What to do? What to do? The party bosses are slumped in their seats, staring blankly into space, or doing job searches on their Blackberries. All is gloom and despondency.
Then … A fanfare of trumpets! A shaft of light! Into the hall rides a man on a white stallion! Stirred from their lethargy, the delegates begin rising from their seats. They start cheering and applauding. The rider reaches the podium, dismounts, and strides to the dais. The applause is deafening now. Cheers ring round the hall! Women are weeping; men are hugging each other.
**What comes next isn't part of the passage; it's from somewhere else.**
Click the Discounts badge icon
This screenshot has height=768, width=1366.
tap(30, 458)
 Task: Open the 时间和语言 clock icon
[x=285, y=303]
Broad-shouldered and confident, his sternocleidomastoid muscle flexing and rippling, the Rescuer sweeps his powerful gaze around the hall. A hush falls. He begins to speak. As he speaks, the same though settles on every listener simultaneously: This is the one. He has always been the one. What fools we have been!
Don’t think it couldn’t happen. Don’t, in fact, think it isn’t going to happen. The Democratic Party has two lame candidates, without a dime’s worth of executive experience between them. Competing on the campaign trail, by August each will have thoroughly alienated the other’s supporters, and turned off the voting public. Meanwhile, in the wings, there is this guy who was Vice President for eight years, who ran a campaign for the presidency and actually won it! (well, according to party lore). He looks presidential, with a fine strapping physique and a big square jaw. You’re hankering after moral authority? How about a Nobel Peace Prize, for crying out loud!!
But … does he want it? Does Al Gore want to be the President of the United States?
Are you kidding me?
** This was before Mrs. Obama’s thesis actually did come to light. I was surmising — not too wildly, as it turned out.